Yes. So, 24-patient annual 14 efficacy evaluable, the 10 difference is that we had six patients that are currently ongoing, being treated, but haven’t reached their first scan. We had two patients at the time of data cutoff that were not dosed yet. And we had the two patients that we drew consent early, which are the same patients we mentioned at the last quarterly call. So, that’s the breakdown for the 10 patients.

Terrific. Thanks Philippe. And just one final one for us. As I evaluate the combo data and the response rates, can you help maybe define what would be – at what point do you kind of cut they or can you evaluate any different checkpoint or a different combination?

Yes. I think it’s hard for me to answer that question with exact numbers. I think what you want to see in general is you want to see something emerging from that, that is better than what you are seeing from the drug in monotherapy. You want to see a better benefit risk emerging or there is no sense going in combo unless there is a subset of patients who would are more likely to benefit from combination than they are for monotherapy. I think what we are seeing in combination therapy is maybe more of an [indiscernible] numbers, and that’s why we are really excited to get some more combination patients in to see what’s going on there because we would like to see efficacy at or above what you are seeing in monotherapy and not significant additive toxicity. I think that’s overall what we are looking for. So, we have not given up on the combo arm by any means. Of the four patients there, we do have a complete response. We have two patients who were on the study because of toxicity that I believe was before it was related to nivolumab. So, small numbers, let’s get another 4, 5, 6, up to 10 patients in that arm when we can take a look and see what’s there. But what is really sort of heartening to us is that you see four patients in monotherapy responding. Those patients all five patients have responded here are still in response and remain in the study, which is very, very encouraging as well. And the drug certainly seems to be active in monotherapy. And we got a little more work to do a few more patients in the combination side to make final determination there.

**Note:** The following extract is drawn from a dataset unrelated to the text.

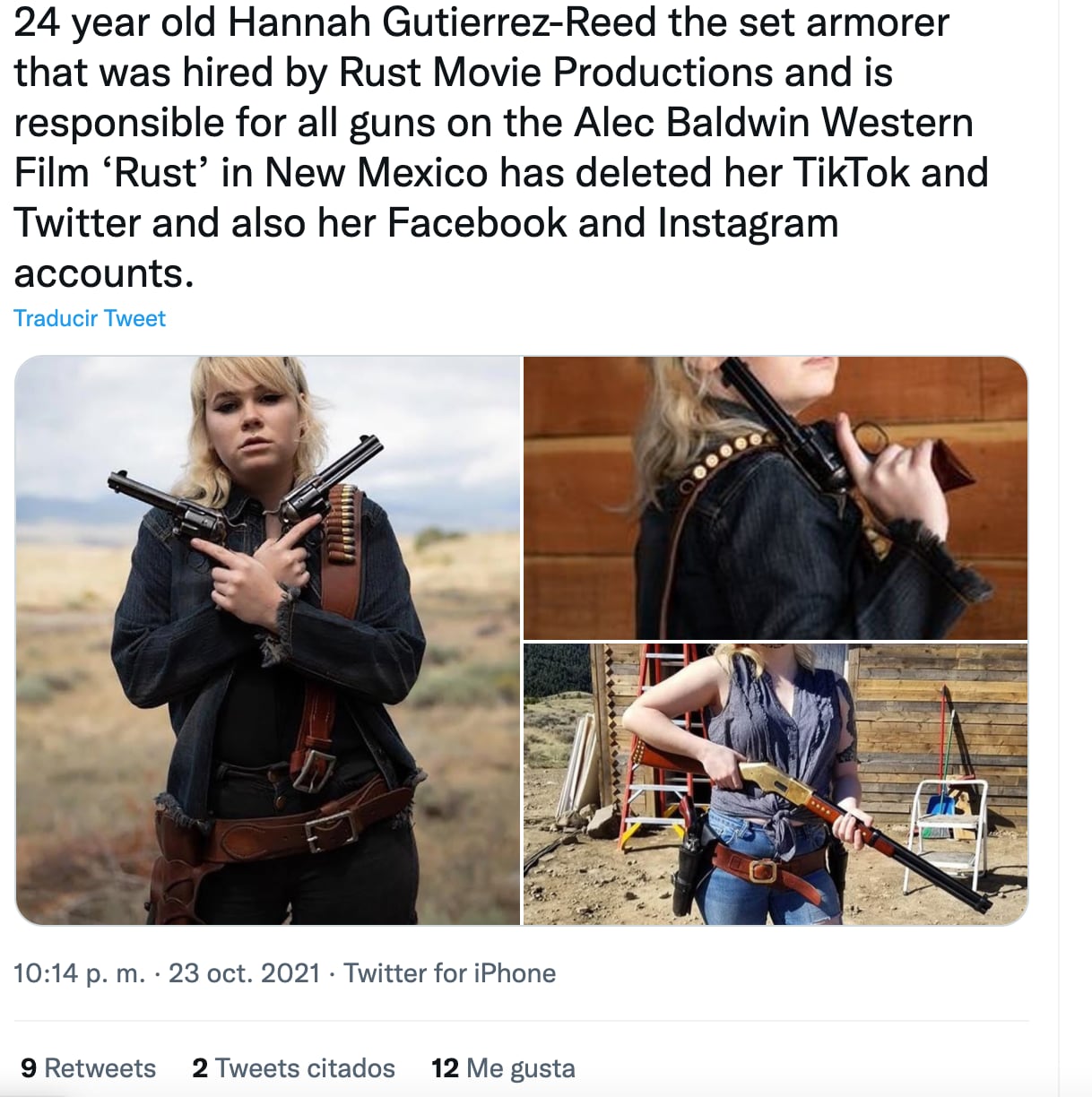Click the bold "9" retweet count

29,1068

Prefect. Thanks very much for taking the questions and congrats.

Thank you.

And this concludes our question-and-answer session. I would like now to turn the conference back over to Scott Smith, President of BioAtla for any closing remarks.

Yes. Just thank you all very much for your time and attention. We are really proud of the progress that we have made, not only from Q2 to Q3, but this whole year. The year started off as a tough year for critical development from Omicron, COVID-19 perspective. But we thought through that, we remediated the pace of clinical development is going very well. The results are going very well. More than anything, I think when we take a look at the safety and efficacy data, the benefit risk that’s emerging here, at least for 3011 that we can – that we have got enough patients to make this assessment. You really seem to see the CAB technology playing out in the clinic. You see a side effect profile, which is very much in line with the idea of using technology to greatly eliminate to sort of really produce or eliminate on-target off-tumor toxicity and eliminate some of that baggage that you get with cancer antigens, which are very promising, but also exist on healthy tissue as well. So, we are seeing the CAB technology and move forward in the clinic. The execution has been well. We are really excited about moving 3011 into what could be a potential registrational study in UPS moving forward into part two of the lung study, and we are really excited about next year as well were two data coming, CTLA-4, data coming from the Phase 1/2 study there. And also, we should be bringing a CAB-EpCAM CAB-CD3 bispecific antimitotic by the end of this year and start of dosing that next year. So, we should have four candidates in the clinic next year and approximately 10 cancer indications. And we are really excited, not just about 3011, which we are very excited about, but the whole portfolio going forward. So, thank you all very much for your time and attention.